Yesterday my 17 year-old son asked me, “How much is the right amount to spend on a gift for someone”. It’s my birthday tomorrow and he saw me eying up a 4.5kg Toblerone in Costco after we’d been to get his eyes tested!
He elaborated on his question, “If you could spend loads of money then obviously you could get really great things that people would love, but that is just so hard because its just so much money!”
My reply was immediate and aimed directly at his maths-nerd understanding:
“Son, the value of a gift is inversely proportional to its cost.”
Most people confuse the words “value” and “cost”. Indeed, many use them interchangeably when in fact their meanings are so completely different.
The physical things I value the most have nothing to do with what they cost.

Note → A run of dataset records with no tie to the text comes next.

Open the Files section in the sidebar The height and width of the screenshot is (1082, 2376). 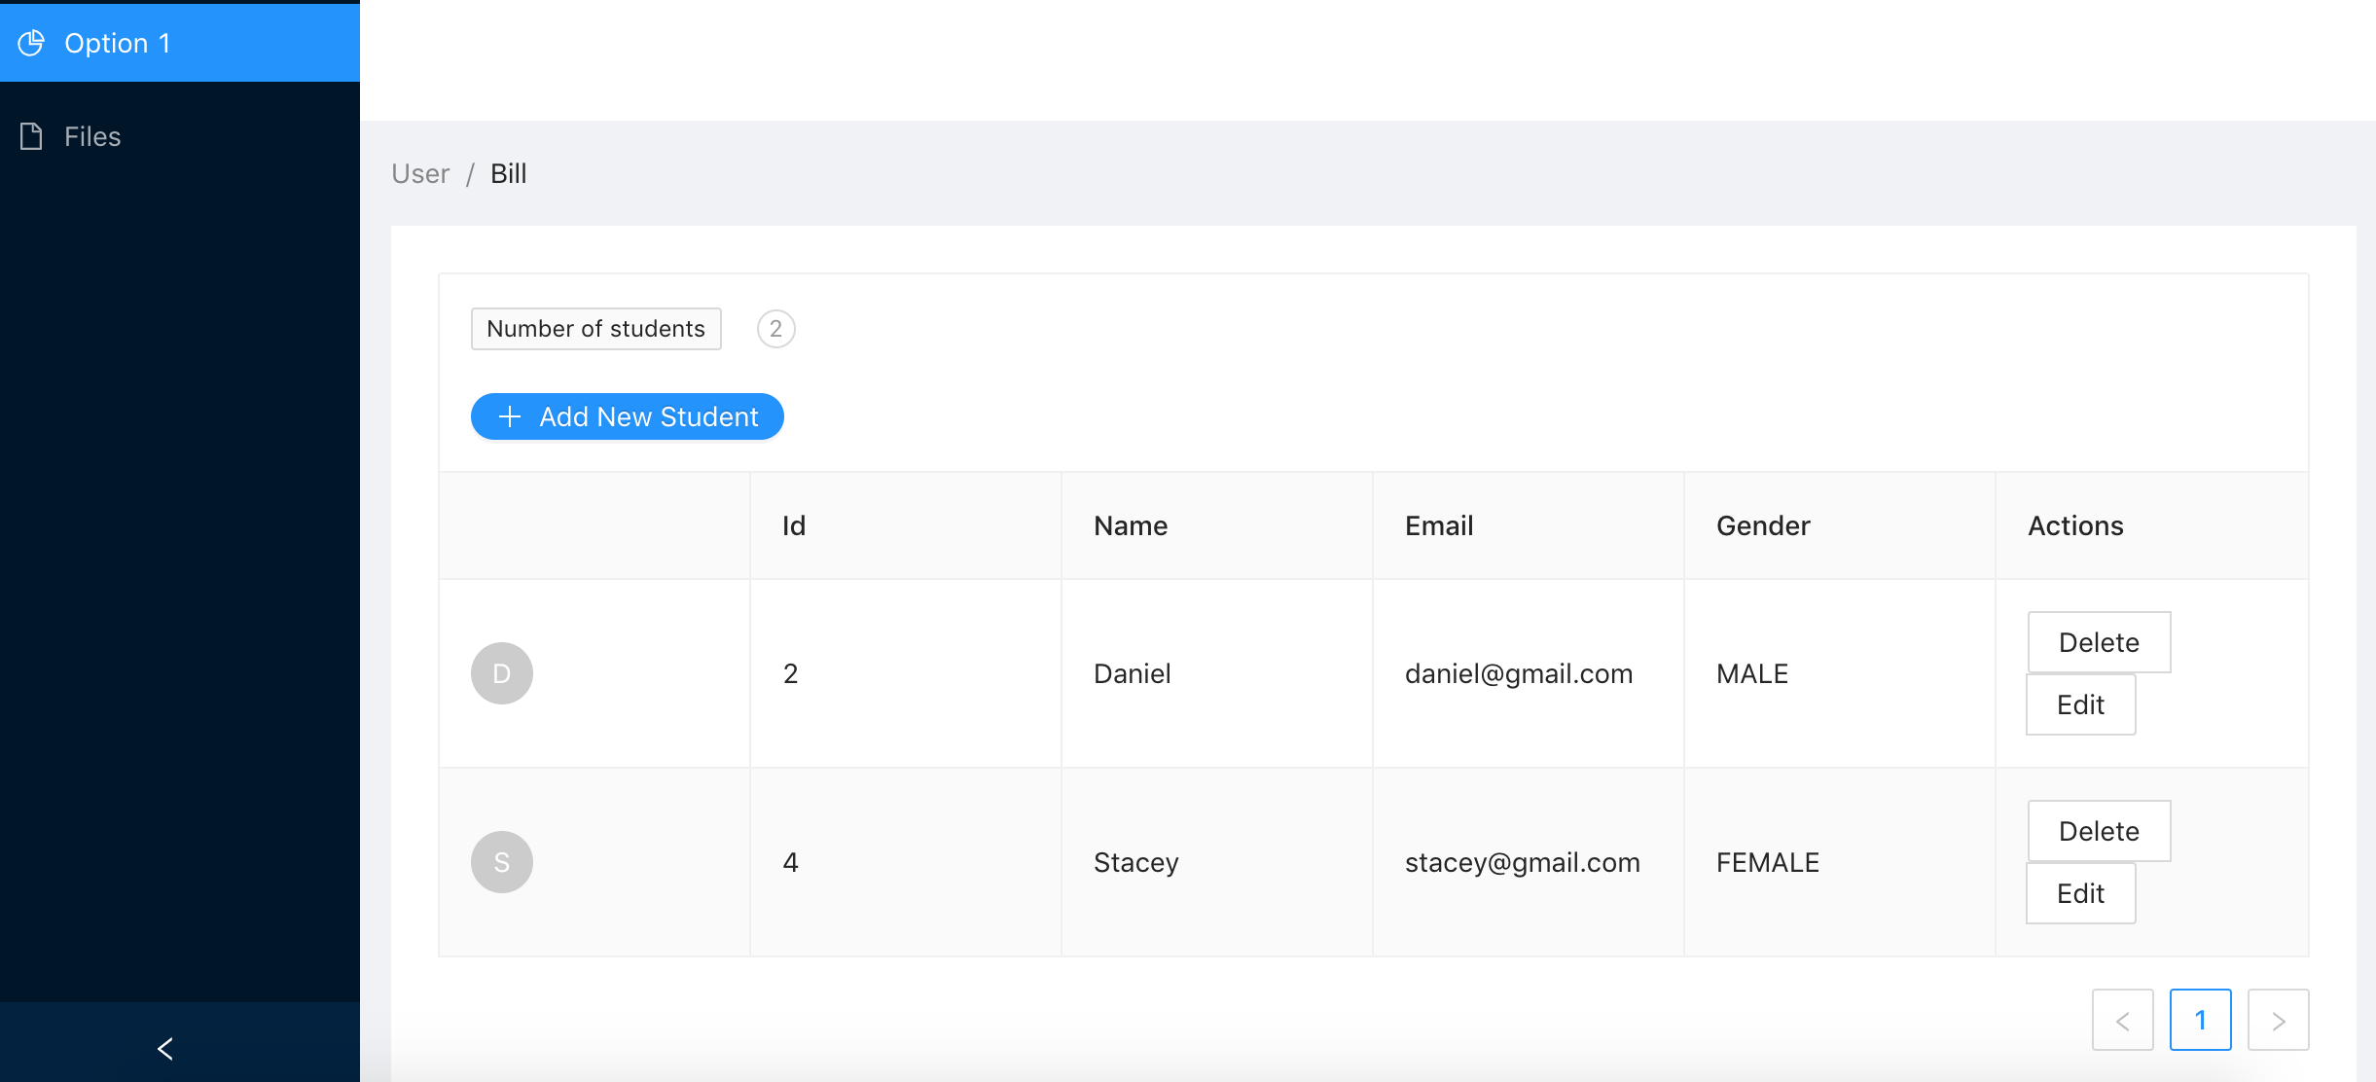(91, 135)
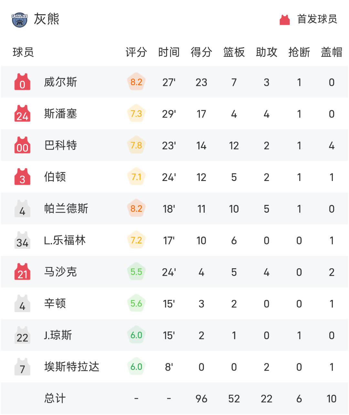Click L.乐福林's gray number 34 jersey
The height and width of the screenshot is (415, 349).
click(x=22, y=240)
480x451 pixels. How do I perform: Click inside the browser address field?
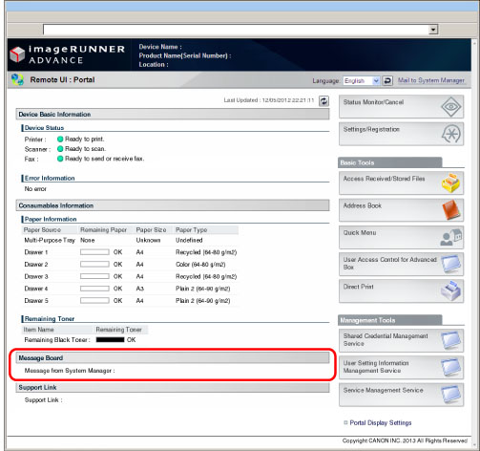click(x=236, y=30)
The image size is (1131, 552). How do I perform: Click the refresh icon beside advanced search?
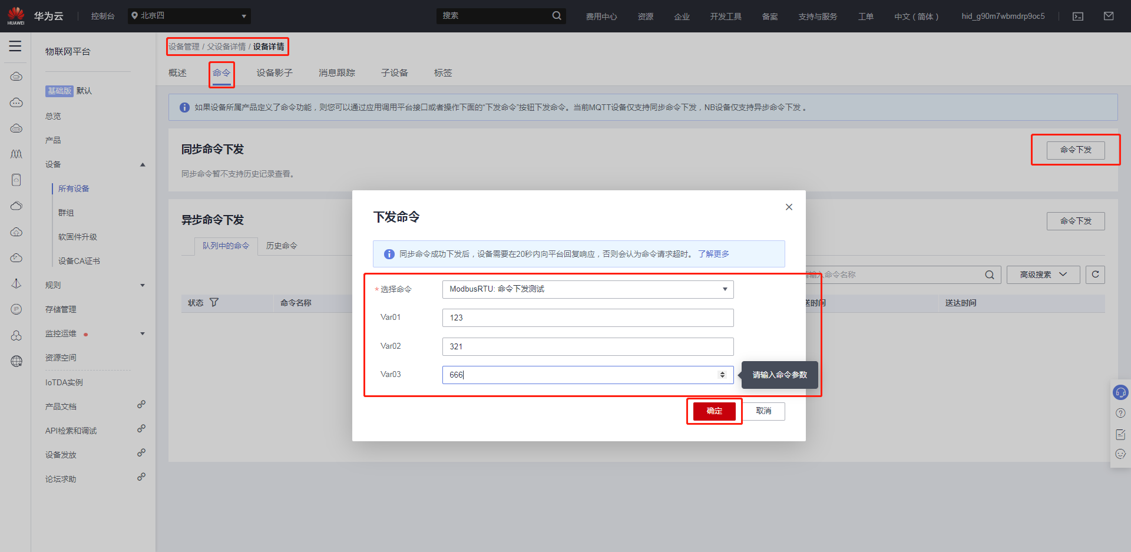1095,275

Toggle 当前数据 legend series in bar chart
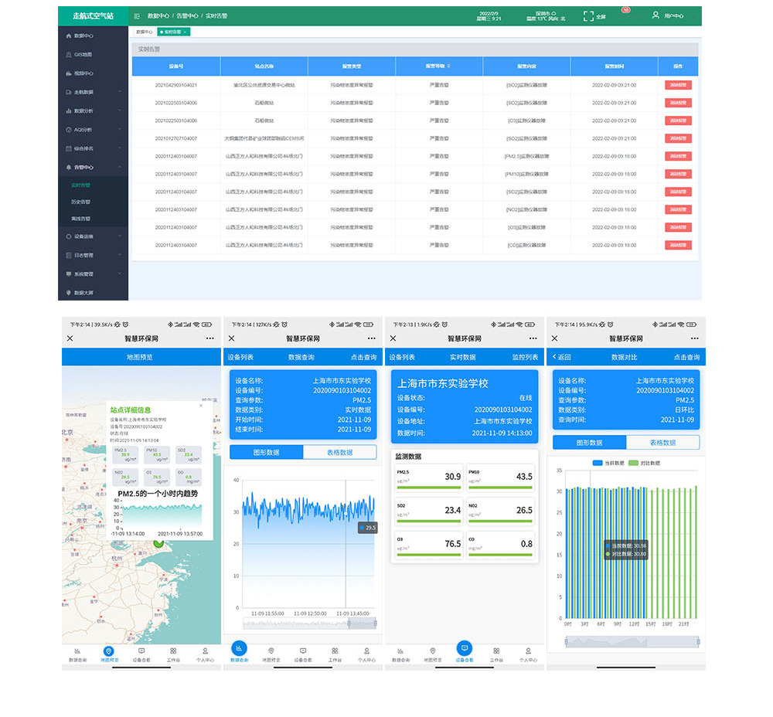point(608,463)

In fact, in many cases they cost no money to buy, but they are rich in thought or time or love. In contrast, many of the most expensive gifts that I have ever been bought hold little value to me at all.
Most people think that the cost of a gift that they give communicates something to the recipient. The more expensive the gift the more the giver thinks of the receiver. So they fall into the trap of buying something costly. But that is not how it works. From the recipient’s perspective any gift can be thoughtful, just as any gift can be thoughtless.
If my son chose to he could spend £60 on an enormous Toblerone as a birthday present for me. He could then tell himself (and anyone else) how he clearly loves his Dad because he bought me a £60 chocolate mountain! Alternatively, if he chose to he could think of all those things that I say all the time – those ‘Dad-isms’ – and get them all printed onto a mug. That would probably cost him a tenner. Of those two gifts which do you think would I value the most?
Thoughtfulness and costliness are not interchangeable. You can’t substitute one for the other and achieve the same result.
Most of the time if you buy an expensive gift for someone it is more about the giver than the receiver. It is about the giver making THEMSELVES feel good and nothing at all to do with the recipient.
And that’s the thing. If you are going to give a gift it shouldn’t be about you. It should be about the person you are giving to. And that’s where cost ends and it becomes about the thought and time and love.
We are all familiar with the saying, “It’s the thought that counts.” But how many of us actually pay attention to it?